Porting Notes by Ericson2314

Making Ken Silverman's "Voxlap" voxel graphics engine run on any platform with SDL and C++.

Build Prerequisites:

• Build Tools:
  1. Option 1
     • MSVS utilities (nmake, ml, cl)
     • Windows SDK (libs)
  2. Option 2
     • MinGW/GCC
     • Nasm in %MinGW%/bin
• Graphics
  1. Option 1
     • DirectX SDK (libs)
  2. Option 2
     • SDL DEV-MinGW/GCC and RUNTIME (libs)

Guide to the various branches (they don't all exist yet)
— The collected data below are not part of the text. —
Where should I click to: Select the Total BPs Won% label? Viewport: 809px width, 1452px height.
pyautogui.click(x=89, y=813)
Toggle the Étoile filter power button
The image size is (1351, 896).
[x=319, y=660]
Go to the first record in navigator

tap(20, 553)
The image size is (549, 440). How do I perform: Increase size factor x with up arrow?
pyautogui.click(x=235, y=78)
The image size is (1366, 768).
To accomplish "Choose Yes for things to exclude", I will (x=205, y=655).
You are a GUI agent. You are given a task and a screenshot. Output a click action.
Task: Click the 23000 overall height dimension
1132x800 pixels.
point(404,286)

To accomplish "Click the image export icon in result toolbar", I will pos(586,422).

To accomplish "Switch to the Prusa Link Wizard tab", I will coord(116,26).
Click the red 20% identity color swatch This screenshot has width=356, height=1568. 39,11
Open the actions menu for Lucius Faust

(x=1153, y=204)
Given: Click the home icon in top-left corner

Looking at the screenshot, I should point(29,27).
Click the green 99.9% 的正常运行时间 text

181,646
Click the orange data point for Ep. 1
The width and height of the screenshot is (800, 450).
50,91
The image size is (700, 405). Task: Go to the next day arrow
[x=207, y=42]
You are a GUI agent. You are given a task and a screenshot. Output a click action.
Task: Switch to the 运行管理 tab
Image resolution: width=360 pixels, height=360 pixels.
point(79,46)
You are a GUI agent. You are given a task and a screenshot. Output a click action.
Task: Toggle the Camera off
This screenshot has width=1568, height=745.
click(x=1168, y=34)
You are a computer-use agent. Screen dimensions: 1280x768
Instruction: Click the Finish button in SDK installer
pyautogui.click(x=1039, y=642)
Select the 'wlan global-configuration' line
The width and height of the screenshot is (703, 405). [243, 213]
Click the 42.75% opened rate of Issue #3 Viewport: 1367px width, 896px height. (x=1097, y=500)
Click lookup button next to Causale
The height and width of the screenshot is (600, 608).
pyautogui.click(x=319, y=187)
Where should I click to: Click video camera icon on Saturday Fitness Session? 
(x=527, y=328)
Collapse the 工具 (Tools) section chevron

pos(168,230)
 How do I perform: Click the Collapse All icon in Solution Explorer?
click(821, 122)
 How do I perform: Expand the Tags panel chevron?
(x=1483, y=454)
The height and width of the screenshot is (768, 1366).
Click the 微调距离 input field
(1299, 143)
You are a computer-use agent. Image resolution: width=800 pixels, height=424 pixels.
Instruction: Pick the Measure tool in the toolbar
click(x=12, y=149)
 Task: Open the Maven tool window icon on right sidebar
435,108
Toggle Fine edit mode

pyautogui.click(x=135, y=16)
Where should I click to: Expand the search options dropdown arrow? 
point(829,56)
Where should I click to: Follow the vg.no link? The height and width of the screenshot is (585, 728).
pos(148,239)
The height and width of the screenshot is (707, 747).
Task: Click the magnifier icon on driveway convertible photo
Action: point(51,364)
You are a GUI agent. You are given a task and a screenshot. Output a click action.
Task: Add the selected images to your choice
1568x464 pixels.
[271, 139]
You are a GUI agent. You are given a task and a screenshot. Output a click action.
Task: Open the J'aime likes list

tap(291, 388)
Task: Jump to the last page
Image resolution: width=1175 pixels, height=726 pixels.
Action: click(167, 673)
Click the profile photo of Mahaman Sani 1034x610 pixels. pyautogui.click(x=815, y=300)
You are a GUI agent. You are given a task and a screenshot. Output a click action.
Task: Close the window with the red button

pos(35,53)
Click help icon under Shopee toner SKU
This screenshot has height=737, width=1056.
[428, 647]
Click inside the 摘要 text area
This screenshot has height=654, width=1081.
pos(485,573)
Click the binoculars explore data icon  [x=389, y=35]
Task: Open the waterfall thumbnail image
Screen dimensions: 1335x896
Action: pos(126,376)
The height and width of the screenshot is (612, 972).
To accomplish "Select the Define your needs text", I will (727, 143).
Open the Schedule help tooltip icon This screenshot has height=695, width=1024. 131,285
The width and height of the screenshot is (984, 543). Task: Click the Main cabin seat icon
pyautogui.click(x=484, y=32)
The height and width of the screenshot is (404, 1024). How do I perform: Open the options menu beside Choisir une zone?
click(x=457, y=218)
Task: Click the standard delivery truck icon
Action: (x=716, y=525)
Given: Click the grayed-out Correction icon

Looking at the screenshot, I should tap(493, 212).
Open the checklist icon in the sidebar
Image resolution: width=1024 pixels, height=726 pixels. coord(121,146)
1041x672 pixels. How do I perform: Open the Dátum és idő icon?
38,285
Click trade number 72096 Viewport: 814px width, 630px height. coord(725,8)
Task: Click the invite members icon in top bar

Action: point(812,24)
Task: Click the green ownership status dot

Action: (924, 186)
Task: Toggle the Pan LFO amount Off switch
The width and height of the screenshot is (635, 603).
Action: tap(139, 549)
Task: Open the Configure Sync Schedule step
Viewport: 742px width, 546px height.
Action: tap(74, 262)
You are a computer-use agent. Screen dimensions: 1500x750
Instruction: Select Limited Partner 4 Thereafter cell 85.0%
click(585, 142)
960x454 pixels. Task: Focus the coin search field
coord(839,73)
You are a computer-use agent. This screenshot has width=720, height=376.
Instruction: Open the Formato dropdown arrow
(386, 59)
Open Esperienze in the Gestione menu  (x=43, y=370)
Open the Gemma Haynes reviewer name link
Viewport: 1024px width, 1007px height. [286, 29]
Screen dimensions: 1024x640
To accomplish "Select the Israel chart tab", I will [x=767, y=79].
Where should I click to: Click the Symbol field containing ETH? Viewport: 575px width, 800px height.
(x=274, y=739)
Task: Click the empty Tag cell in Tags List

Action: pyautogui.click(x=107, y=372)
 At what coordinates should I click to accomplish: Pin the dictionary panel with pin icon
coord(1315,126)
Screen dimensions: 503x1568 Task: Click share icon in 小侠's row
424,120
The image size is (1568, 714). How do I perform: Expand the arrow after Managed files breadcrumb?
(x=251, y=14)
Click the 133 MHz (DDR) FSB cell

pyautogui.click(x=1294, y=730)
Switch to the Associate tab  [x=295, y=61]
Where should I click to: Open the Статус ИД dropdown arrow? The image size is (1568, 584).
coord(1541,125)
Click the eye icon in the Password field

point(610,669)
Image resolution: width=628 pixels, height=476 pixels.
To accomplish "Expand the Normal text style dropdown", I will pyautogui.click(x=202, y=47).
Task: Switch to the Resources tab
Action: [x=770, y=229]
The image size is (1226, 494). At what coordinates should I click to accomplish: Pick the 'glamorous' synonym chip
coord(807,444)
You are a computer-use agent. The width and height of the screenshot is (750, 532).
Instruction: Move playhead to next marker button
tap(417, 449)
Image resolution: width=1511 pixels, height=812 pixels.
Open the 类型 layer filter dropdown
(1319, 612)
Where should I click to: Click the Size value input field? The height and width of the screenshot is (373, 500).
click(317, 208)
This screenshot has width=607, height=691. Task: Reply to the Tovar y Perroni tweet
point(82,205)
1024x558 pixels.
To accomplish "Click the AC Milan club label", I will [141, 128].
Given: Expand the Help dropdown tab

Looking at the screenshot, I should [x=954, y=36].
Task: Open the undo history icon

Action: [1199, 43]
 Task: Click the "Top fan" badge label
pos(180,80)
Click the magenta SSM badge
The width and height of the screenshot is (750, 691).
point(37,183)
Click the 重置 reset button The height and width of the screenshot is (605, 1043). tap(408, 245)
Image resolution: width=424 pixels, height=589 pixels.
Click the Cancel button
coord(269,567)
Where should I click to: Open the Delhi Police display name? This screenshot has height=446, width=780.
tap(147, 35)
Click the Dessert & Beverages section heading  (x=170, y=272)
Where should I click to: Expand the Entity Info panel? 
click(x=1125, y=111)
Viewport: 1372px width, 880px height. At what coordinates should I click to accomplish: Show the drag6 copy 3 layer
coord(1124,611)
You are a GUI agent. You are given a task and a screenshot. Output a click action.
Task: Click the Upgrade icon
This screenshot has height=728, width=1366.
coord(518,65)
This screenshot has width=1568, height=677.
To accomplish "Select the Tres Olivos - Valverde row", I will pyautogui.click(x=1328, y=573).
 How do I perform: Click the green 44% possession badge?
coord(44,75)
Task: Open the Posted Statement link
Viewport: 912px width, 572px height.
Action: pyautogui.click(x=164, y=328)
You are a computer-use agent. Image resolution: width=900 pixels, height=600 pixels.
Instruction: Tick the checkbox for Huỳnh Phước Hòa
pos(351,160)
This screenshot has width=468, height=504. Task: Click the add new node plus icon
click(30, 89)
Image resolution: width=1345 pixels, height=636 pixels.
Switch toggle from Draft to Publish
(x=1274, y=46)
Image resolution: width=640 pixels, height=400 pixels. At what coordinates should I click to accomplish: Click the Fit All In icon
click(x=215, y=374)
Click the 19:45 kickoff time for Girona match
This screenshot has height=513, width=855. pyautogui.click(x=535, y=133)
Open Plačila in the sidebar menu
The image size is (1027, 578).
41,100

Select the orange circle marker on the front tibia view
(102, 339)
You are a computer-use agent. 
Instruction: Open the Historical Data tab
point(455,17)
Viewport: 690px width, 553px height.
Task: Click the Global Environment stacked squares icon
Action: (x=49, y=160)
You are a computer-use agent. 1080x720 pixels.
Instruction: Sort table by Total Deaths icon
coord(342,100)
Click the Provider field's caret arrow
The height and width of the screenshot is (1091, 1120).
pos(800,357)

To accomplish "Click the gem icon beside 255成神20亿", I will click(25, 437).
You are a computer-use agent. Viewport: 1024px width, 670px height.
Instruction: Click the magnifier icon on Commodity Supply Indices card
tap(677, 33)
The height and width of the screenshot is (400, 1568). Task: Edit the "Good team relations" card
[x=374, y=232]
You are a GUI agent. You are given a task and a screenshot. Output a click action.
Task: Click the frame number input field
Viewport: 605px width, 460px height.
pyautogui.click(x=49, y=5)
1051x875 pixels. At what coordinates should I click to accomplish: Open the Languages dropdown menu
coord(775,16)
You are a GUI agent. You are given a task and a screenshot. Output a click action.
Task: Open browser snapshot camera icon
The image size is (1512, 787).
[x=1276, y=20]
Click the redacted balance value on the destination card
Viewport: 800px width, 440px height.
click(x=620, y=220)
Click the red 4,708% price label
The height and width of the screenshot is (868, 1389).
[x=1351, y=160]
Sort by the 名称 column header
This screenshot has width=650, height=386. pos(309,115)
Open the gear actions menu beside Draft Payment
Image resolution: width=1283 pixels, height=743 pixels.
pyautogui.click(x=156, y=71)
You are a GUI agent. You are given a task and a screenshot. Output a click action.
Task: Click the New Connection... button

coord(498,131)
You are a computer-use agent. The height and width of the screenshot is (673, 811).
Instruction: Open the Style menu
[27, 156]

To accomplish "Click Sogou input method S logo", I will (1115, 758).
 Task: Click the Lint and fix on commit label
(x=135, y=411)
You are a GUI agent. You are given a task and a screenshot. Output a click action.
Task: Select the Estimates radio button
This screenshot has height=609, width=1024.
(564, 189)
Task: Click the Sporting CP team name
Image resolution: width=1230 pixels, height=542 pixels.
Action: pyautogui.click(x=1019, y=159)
I used to have an outline of things to do. But it became horrendously out of date. This should serve the same purpose, and actually reflects what I want to do. Keep in mind that to some extent all branches are developed simultaneously.

Conservative

This is what master is now. In short, every block of MSVC inline asm has a block of gcc inline asm to go with it. Nothing else semantically should be changed. I doubt this will work, as sometimes Voxlap used persistent registers.

no_fatbin

Currently Voxlap actually contains both SSE2 and 3DN inline assembly, and uses some run-time stuff to chose which routines to use. This is really weird, and makes replacing with C slightly more complicated as some functions like movps_3dn are no longer used. I should remove the "cputype" routine, and make the choice of architecture compliantly compile time. This should be rebased off conservative. ("Fatbin" refers to the fact that cputype is used to compile something analogous to a fat binary.)

no-asm

This is no-asm, a rush to get something that works and also uses as little compiler-specific code as possible. I have used ken's C alternatives even when vector built-ins would be more efficient, or said alternatives don't even work right (kv6draw). all the point4d vector arithmetic functions should be moved to a separate header. This should be rebased off no_fatbin.

SIMD

This is where I want to end up. This will be completely architecture independent. Pure C is used where appropriate, but if something is better done with SIMD/vector built-ins I use those instead. By the time I get to this, no-asm should be bug free. And if I haven’t bothered to redo v5.?asm in no-asm, I should re-do it now with vector-built-ins. Probably a lot of the little inline functions used for assembly can be manual inlined and discarded at this point. I may drop MSVC support here, as I don't really want to have to redo all the SIMD stuff for two compilers. Also I might do the minimal pre-processor stuff needed to allow for building as Pure C if I have not done so already (this involves making a few static struct members into global variables, so it will change the API). This should be rebased off no_fatbin, not no-asm.

Introduction:

So, the basic idea is to get Ken Silverman's Voxlap voxel graphics engine to run on just about any platform that supports C++ and SDL (DirectX is still kept operational for windows). This all boils down to 2 fundamental things: getting the code to compile in GCC, and making sure that now windows libraries are in use.

Compiler issues

The compiler part is pretty easy, except for one thing: the assembly code. Voxlap uses both a single file of routines in assembly, and copious amounts of inline assembly within it's C++ files. Now, most of this assembly should be perfectly portable, but every compiler collection has a different format for both external and internal assembly.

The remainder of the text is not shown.